Benson represents a classic conundrum for NHL teams that asks them to overlook physical deficiencies in favour of high-end skill. With the way that the NHL is moving, there is more and more space in the league for players like Benson.
An undersized winger may not be the most attractive addition for the Canucks, but Benson has a ceiling that few players in this draft class can touch.
10. Matthew Wood
Right Wing / Left Wing, 6’3″, 194 lbs, Connecticut (NCAA)
Last but not least, Matthew Wood is a big winger that can put the puck in the back of the net. His combination of size and goal-scoring output will get NHL teams interested when June rolls around.

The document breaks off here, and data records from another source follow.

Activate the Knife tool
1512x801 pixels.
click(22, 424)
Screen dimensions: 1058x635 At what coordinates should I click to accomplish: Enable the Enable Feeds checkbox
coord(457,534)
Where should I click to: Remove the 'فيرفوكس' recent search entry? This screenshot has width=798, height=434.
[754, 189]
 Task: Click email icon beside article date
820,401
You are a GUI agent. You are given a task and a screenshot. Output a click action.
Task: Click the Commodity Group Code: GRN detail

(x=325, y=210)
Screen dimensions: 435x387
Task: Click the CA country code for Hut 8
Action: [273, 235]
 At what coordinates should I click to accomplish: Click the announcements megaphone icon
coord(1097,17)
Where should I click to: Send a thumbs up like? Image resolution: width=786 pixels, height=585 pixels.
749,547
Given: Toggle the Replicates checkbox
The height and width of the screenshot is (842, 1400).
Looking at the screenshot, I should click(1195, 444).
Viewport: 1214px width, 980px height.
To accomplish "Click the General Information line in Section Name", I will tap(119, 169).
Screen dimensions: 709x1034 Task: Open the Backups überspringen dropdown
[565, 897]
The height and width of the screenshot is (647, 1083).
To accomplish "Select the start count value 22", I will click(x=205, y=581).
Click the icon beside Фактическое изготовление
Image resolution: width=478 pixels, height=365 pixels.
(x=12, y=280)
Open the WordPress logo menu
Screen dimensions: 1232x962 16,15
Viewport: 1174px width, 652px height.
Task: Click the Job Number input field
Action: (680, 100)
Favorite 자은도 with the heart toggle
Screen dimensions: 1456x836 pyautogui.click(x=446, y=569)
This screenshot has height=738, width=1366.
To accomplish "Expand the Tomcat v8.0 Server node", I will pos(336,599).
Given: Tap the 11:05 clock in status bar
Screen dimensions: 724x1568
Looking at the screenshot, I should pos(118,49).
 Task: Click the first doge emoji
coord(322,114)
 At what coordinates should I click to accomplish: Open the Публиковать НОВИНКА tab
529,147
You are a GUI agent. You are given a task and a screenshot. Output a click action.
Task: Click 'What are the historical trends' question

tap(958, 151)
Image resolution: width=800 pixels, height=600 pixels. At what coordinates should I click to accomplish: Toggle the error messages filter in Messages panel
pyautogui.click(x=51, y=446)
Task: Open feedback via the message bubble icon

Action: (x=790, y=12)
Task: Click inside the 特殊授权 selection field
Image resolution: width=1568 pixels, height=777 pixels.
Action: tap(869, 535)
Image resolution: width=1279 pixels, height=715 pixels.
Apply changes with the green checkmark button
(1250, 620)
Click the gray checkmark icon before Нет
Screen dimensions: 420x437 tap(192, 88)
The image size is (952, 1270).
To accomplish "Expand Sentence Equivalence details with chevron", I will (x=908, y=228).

Scouts speak highly of Wood’s shot as he’s shown the ability to score with a deadly wrist shot as well as be effective with a heavy one-timer. He’s the type of player that could feature on an NHL power play sooner rather than later.
What it all means for the Canucks
The 2023 NHL Draft has a bunch of top prospects that would go higher in most other years. Not only are there multiple franchise players at the top of the draft, but the class is also quite deep with impact players throughout the first 10-15 picks.
Unfortunately for the Canucks, this draft is very forward-heavy. The Canucks will definitely be looking to add a defenceman but if they have a top ten pick, the best player available will almost definitely be a forward. Management will need to get creative with some transactions to add that young stud blueliner the team desperately needs.
No matter if it’s Bedard, Carlsson, or someone else like Sale, the Canucks are likely going to be able to add a top prospect this summer. In a season where everything has seemingly gone wrong, this is one bright light at the end of the tunnel that Canucks fans can look forward to.